Amer Sports topped market expectations for first-quarter revenue and profit on Tuesday, helped by higher pricing and robust demand for its popular sporting goods brands in China and the United States.
The Wilson tennis racket maker also expects full-year earnings per share at the higher end of its prior forecast range of 30 cents to 40 cents.
MARKET REACTION
Shares have risen 23% from their IPO price of $13, as of last close. But they fell about 4% in premarket trading after the company forecast current-quarter loss marginally bigger than the estimates.
CONTEXT
Amer Sports benefited from demand for its sporting apparel brand Salomon, particularly in the direct-to-consumer channel, as consumers look to purchase fresh styles.

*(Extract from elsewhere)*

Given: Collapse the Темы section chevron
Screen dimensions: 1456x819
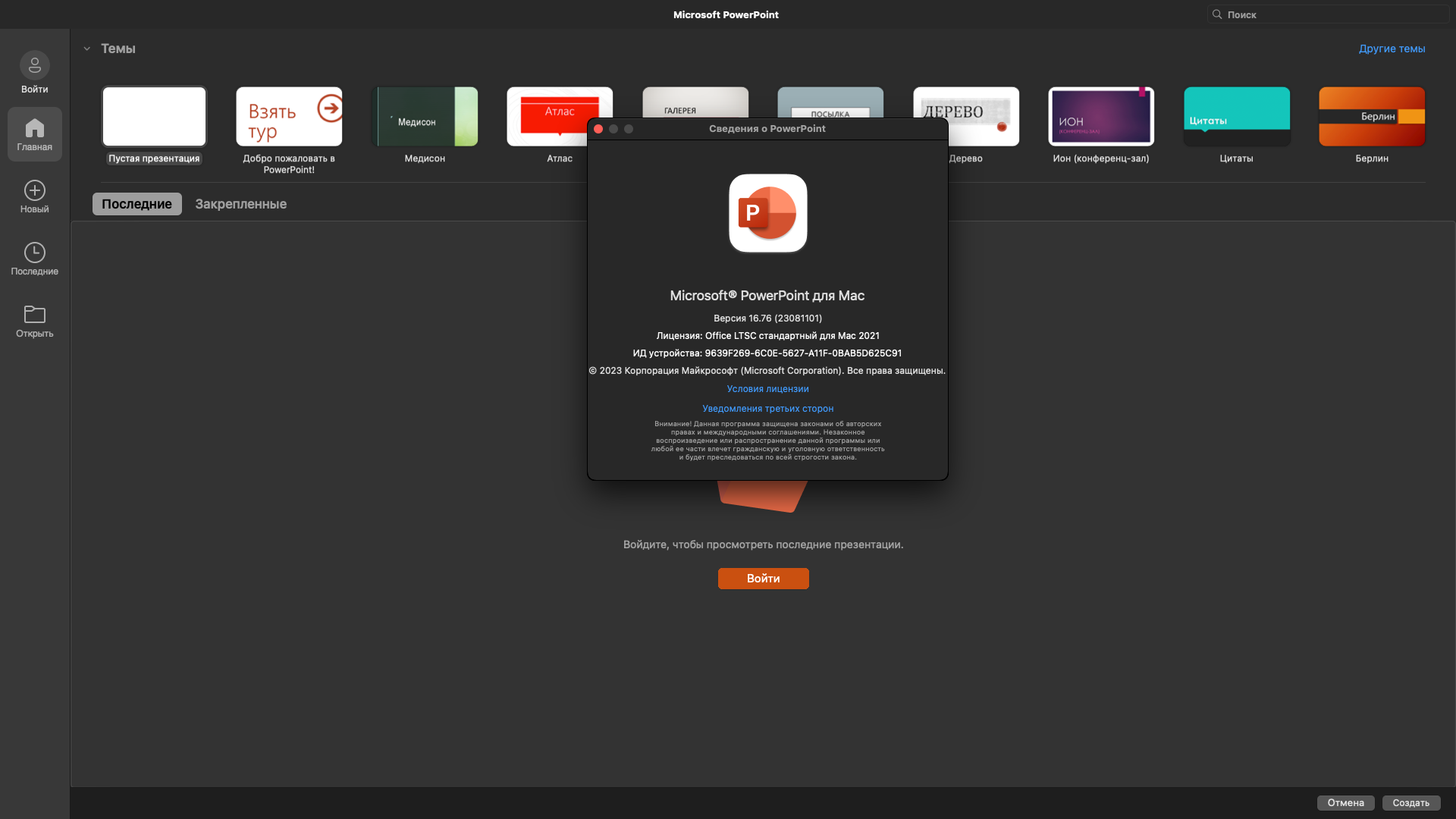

This comes when retailers in the U.S. are trimming inventories, leading to weak demand in the wholesale channel for sporting apparel manufacturers such as Nike and Under Armour.
Amer Sports also saw strong sales for its pricier Arc’teryx brand, which makes technical apparel such as climbing gear.
WHY IT IS IMPORTANT
China is the company’s largest market, where it has key suppliers and manufacturing facilities.
But escalating trade tensions between the world’s two biggest economies could hurt its ability to sell goods manufactured in China to the U.S.
KEY QUOTE
“Our transformation to a brand-direct business model four years ago continues to fuel profitable growth today, and our high-performance technical products are resonating with consumers globally,” said CEO James Zheng.
BY THE NUMBERS
The company’s first-quarter revenue of $1.18 billion beat LSEG expectations of $1.13 billion.
Excluding items, profit of 8 cents per share also beat analysts’ estimate of 4 cents.
Revenue in China grew 51%, following 45% growth in the fourth quarter.
It forecast second-quarter loss per share to be between 4 cents and 8 cents, while analysts expect a loss of 5 cents.